An verschiedenen Stellen wird deutlich, wie blockiert die Prozesse waren: Spätestens 2010, als die Schülerzahlen nach dem Ausbruch des Skandals einbrachen, als auch die Freudenberg-Stiftung ihre finan­zielle Hilfe für die Odenwaldschule einstellte und der Schulhaushalt über Nacht zu schrumpfen begann, war dringender Handlungsbedarf geboten. Trotz dieser Alarmzeichen war der Geschäftsführer der Odenwaldschule nicht bereit, einen detaillierten ­Haushaltsplan zu veröffentlichen – auch der Schulvorstand kannte die genauen Zahlen nicht. Der wissenschaftliche Beirat der Schule machte zu diesem Zeitpunkt, im Herbst 2010, verschiedene Vorschläge, was – nicht nur ökonomisch – zu tun sei: Interimsschulleitung, Wirtschaftsprüfung, beratendes Expertengremium, Organisationsentwick­lung, zusammengefasst in einem Masterplan. Ein externes Kriseninterventionsteam, bestehend aus erfahrenen Pädagogen, Schulentwicklern und Betriebs­wirtinnen, das die Führung der Odenwaldschule übernommen hätte, wäre vielleicht heilsam gewesen. Für solche Anregungen gab es aber keine Akzeptanz.

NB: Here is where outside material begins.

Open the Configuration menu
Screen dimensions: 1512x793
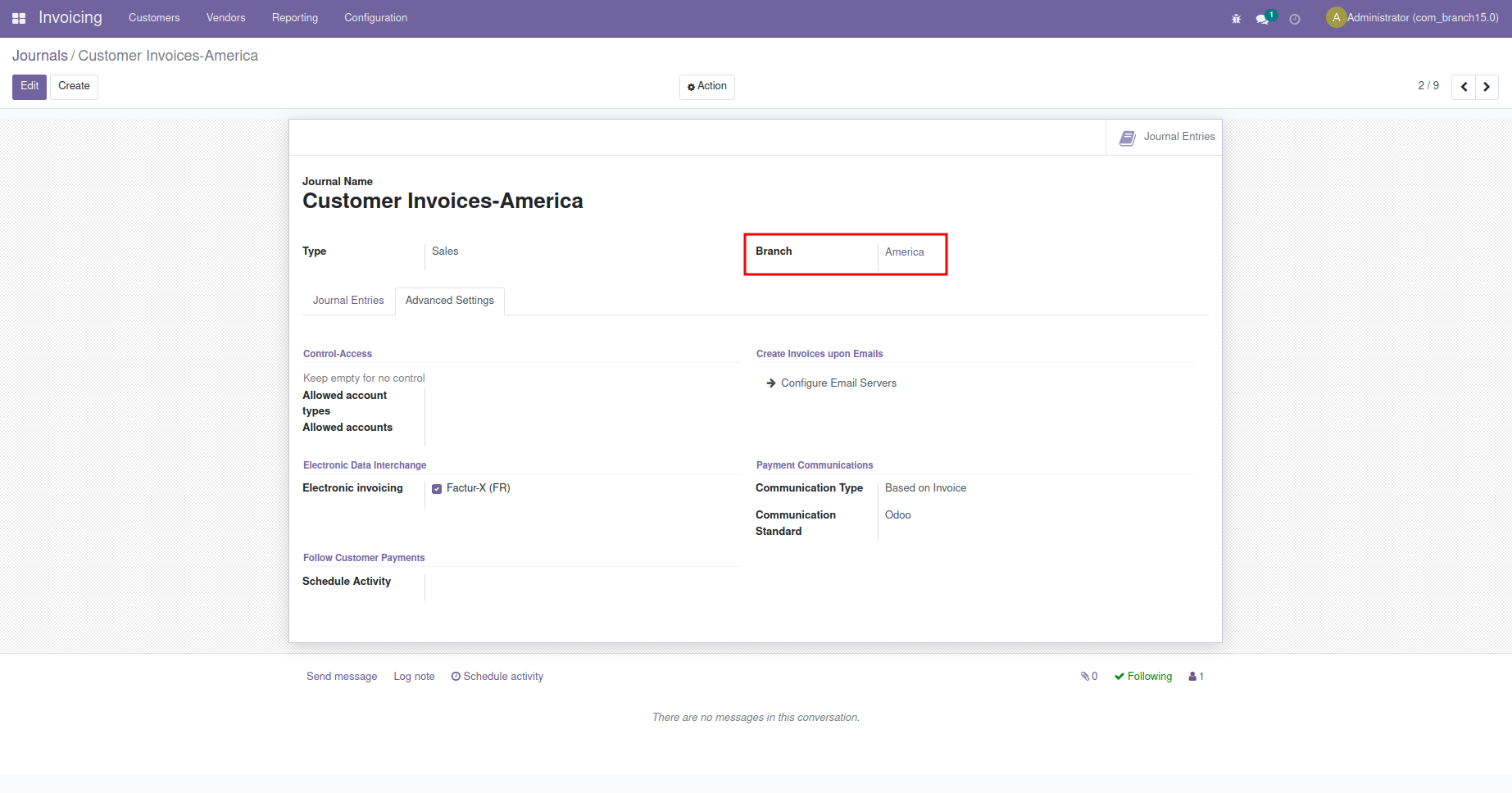coord(375,18)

Wie konnte es so weit kommen? Eine wesentliche Schwierigkeit bestand darin, dass der Trägerverein – das wichtigste Entscheidungsgremium – zu stark mit Menschen besetzt war, die keinen Bezug mehr zur gelebten Realität der Schule hatten. Entscheidungen sollten aber in jeder Einrichtung von den Menschen beschlossen werden, die sie umsetzen müssen: in diesem Fall von den Lehrern, den Eltern und natürlich den Schülerin­nen. Sie alle hätten der spontanen Entlassung des Leitungsteams im Juli 2014 wohl nicht zugestimmt. Der damalige Schulleiter hatte sich gegen eine Verwässerung des pädagogischen Konzepts ausgesprochen, während es der Trägerverein aus Imagegründen für ratsam hielt, den pädagogischen Kurs zu ändern. Dabei war es ja gerade das, was die Odenwaldschule einzigartig und erhaltenswert gemacht hatte.

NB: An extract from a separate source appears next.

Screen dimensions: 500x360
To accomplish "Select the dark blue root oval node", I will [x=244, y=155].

Das Kollegium war zu homogen, um solchen Entscheidungen erfolgreich zu widersprechen. Viele Lehrer waren schon seit Jahrzehnten an der Schule und taten sich mit Veränderungen schwer. Eine öffentliche – und nicht nur interne – Ausschreibung von Leitungsstellen wäre hier ein guter Schritt gewesen. Ein weiteres Problem, unter dem viele Bildungseinrichtungen leiden, ist eine Dienst-nach-Vorschrift-Mentalität, besonders im sozialpädagogischen Bereich. Zugegebenermaßen erfordert es gerade hier oft einen Einsatz, der weit über die vertragliche Arbeitszeit hinausgeht. Es stellt sich also die Frage, ob unter arbeitsrechtlichen Bedin­gungen ein hoch idealistisches Projekt wie die Odenwaldschule überhaupt möglich ist. Zwar gab es bis zum Schluss einige Querdenkerinnen und auch Idealisten, aber es kam auch immer wieder vor, dass wichtige Personen für Schüler und Kollegen in heiklen ­Situationen nicht ansprechbar waren. Sie waren dann eben »im Wochenende«, obwohl sie dringend gebraucht wurden.

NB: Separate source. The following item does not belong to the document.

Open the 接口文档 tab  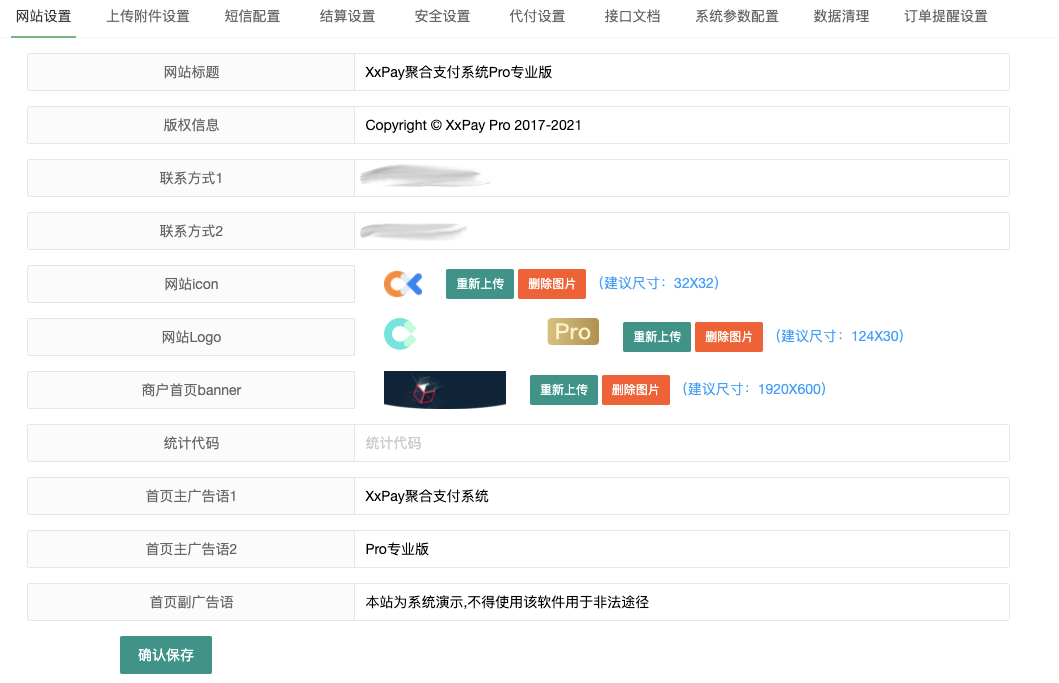[x=631, y=16]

Auch die Scheu, ökonomisch sinnvolle Schritte zu gehen, erklärt sich zum Teil aus dem gewohnten Fahrwasser; man ließ alles so weiterlaufen wie gehabt, und hoffte auf Verbesserung.
Diese und viele andere Beispiele deuten auf eine gestörte Kommunikation im operativen Bereich hin, auf ein in der Tiefe zerrüttetes Vertrauen und eine daraus resultierende Gesprächsunfähigkeit. Wie aber können Organisationen eine Kultur des Vertrauens und des Gesprächs aufbauen? Das ist nicht nur in Anbetracht der Odenwaldschule eine zentrale Frage.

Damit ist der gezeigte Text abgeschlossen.